# What is being asked
Write the data below out in full, exactly as it stands.

Stored items
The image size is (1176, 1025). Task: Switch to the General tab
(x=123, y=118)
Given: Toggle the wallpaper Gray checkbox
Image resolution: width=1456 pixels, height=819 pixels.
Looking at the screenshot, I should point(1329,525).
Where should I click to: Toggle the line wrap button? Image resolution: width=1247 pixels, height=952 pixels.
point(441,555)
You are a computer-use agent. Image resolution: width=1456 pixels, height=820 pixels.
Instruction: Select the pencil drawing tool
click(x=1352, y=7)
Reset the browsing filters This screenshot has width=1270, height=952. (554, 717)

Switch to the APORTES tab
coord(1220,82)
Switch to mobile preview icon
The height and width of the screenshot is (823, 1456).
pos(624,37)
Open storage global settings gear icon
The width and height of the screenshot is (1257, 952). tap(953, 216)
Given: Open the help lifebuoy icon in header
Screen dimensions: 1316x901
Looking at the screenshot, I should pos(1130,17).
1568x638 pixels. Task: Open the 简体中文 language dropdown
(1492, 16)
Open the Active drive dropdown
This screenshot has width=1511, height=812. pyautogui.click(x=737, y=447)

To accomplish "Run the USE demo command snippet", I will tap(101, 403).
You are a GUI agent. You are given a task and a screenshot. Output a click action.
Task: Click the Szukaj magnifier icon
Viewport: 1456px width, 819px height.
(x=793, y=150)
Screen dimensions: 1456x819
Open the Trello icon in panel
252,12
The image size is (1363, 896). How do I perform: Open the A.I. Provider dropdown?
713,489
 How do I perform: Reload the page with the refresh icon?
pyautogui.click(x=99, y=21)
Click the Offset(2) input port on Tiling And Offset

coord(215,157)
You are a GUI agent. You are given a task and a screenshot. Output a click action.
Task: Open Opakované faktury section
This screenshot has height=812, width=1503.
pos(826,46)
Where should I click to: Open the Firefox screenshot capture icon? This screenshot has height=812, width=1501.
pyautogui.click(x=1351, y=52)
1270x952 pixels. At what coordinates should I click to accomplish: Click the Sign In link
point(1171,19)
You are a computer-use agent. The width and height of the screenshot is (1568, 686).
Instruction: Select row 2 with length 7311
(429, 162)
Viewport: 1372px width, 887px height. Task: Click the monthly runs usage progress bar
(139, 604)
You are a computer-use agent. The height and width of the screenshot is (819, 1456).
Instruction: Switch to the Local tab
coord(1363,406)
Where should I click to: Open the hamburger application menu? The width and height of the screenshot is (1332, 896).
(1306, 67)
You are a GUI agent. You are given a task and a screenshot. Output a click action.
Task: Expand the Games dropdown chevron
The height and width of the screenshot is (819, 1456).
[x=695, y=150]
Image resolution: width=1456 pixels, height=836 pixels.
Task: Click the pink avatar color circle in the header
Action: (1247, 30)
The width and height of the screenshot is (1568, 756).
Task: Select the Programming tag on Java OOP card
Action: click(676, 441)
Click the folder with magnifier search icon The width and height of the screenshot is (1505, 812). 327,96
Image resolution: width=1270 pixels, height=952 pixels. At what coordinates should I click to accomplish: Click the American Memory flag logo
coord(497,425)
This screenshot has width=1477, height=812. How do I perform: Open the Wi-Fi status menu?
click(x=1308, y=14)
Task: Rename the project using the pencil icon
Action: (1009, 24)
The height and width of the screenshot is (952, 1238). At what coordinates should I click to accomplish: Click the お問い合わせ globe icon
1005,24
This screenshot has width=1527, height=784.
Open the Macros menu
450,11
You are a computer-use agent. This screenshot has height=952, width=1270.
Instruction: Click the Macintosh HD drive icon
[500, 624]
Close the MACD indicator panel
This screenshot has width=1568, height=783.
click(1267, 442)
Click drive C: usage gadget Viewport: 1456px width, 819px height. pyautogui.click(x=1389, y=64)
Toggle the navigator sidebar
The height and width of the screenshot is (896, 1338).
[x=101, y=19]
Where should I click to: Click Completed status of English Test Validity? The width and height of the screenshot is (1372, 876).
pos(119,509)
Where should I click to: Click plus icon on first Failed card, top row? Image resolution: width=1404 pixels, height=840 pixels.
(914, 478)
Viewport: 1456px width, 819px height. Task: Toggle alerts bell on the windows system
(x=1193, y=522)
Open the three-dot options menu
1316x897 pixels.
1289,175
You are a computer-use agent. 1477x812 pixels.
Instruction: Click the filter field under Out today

# Task solution
The image size is (1176, 1025). Task: Switch to the General tab
(x=123, y=118)
Given: Toggle the wallpaper Gray checkbox
Image resolution: width=1456 pixels, height=819 pixels.
Looking at the screenshot, I should point(1329,525).
Where should I click to: Toggle the line wrap button? Image resolution: width=1247 pixels, height=952 pixels.
point(441,555)
You are a computer-use agent. Image resolution: width=1456 pixels, height=820 pixels.
Instruction: Select the pencil drawing tool
click(x=1352, y=7)
Reset the browsing filters This screenshot has width=1270, height=952. (554, 717)

Switch to the APORTES tab
coord(1220,82)
Switch to mobile preview icon
The height and width of the screenshot is (823, 1456).
pos(624,37)
Open storage global settings gear icon
The width and height of the screenshot is (1257, 952). tap(953, 216)
Given: Open the help lifebuoy icon in header
Screen dimensions: 1316x901
Looking at the screenshot, I should pos(1130,17).
1568x638 pixels. Task: Open the 简体中文 language dropdown
(1492, 16)
Open the Active drive dropdown
This screenshot has width=1511, height=812. pyautogui.click(x=737, y=447)

To accomplish "Run the USE demo command snippet", I will tap(101, 403).
You are a GUI agent. You are given a task and a screenshot. Output a click action.
Task: Click the Szukaj magnifier icon
Viewport: 1456px width, 819px height.
(x=793, y=150)
Screen dimensions: 1456x819
Open the Trello icon in panel
252,12
The image size is (1363, 896). How do I perform: Open the A.I. Provider dropdown?
713,489
 How do I perform: Reload the page with the refresh icon?
pyautogui.click(x=99, y=21)
Click the Offset(2) input port on Tiling And Offset

coord(215,157)
You are a GUI agent. You are given a task and a screenshot. Output a click action.
Task: Open Opakované faktury section
This screenshot has height=812, width=1503.
pos(826,46)
Where should I click to: Open the Firefox screenshot capture icon? This screenshot has height=812, width=1501.
pyautogui.click(x=1351, y=52)
1270x952 pixels. At what coordinates should I click to accomplish: Click the Sign In link
point(1171,19)
You are a computer-use agent. The width and height of the screenshot is (1568, 686).
Instruction: Select row 2 with length 7311
(429, 162)
Viewport: 1372px width, 887px height. Task: Click the monthly runs usage progress bar
(139, 604)
You are a computer-use agent. The height and width of the screenshot is (819, 1456).
Instruction: Switch to the Local tab
coord(1363,406)
Where should I click to: Open the hamburger application menu? The width and height of the screenshot is (1332, 896).
(1306, 67)
You are a GUI agent. You are given a task and a screenshot. Output a click action.
Task: Expand the Games dropdown chevron
The height and width of the screenshot is (819, 1456).
[x=695, y=150]
Image resolution: width=1456 pixels, height=836 pixels.
Task: Click the pink avatar color circle in the header
Action: (1247, 30)
The width and height of the screenshot is (1568, 756).
Task: Select the Programming tag on Java OOP card
Action: click(676, 441)
Click the folder with magnifier search icon The width and height of the screenshot is (1505, 812). 327,96
Image resolution: width=1270 pixels, height=952 pixels. At what coordinates should I click to accomplish: Click the American Memory flag logo
coord(497,425)
This screenshot has width=1477, height=812. How do I perform: Open the Wi-Fi status menu?
click(x=1308, y=14)
Task: Rename the project using the pencil icon
Action: (1009, 24)
The height and width of the screenshot is (952, 1238). At what coordinates should I click to accomplish: Click the お問い合わせ globe icon
1005,24
This screenshot has width=1527, height=784.
Open the Macros menu
450,11
You are a computer-use agent. This screenshot has height=952, width=1270.
Instruction: Click the Macintosh HD drive icon
[500, 624]
Close the MACD indicator panel
This screenshot has width=1568, height=783.
click(1267, 442)
Click drive C: usage gadget Viewport: 1456px width, 819px height. pyautogui.click(x=1389, y=64)
Toggle the navigator sidebar
The height and width of the screenshot is (896, 1338).
[x=101, y=19]
Where should I click to: Click Completed status of English Test Validity? The width and height of the screenshot is (1372, 876).
pos(119,509)
Where should I click to: Click plus icon on first Failed card, top row? Image resolution: width=1404 pixels, height=840 pixels.
(914, 478)
Viewport: 1456px width, 819px height. Task: Toggle alerts bell on the windows system
(x=1193, y=522)
Open the three-dot options menu
1316x897 pixels.
1289,175
You are a computer-use agent. 1477x812 pixels.
Instruction: Click the filter field under Out today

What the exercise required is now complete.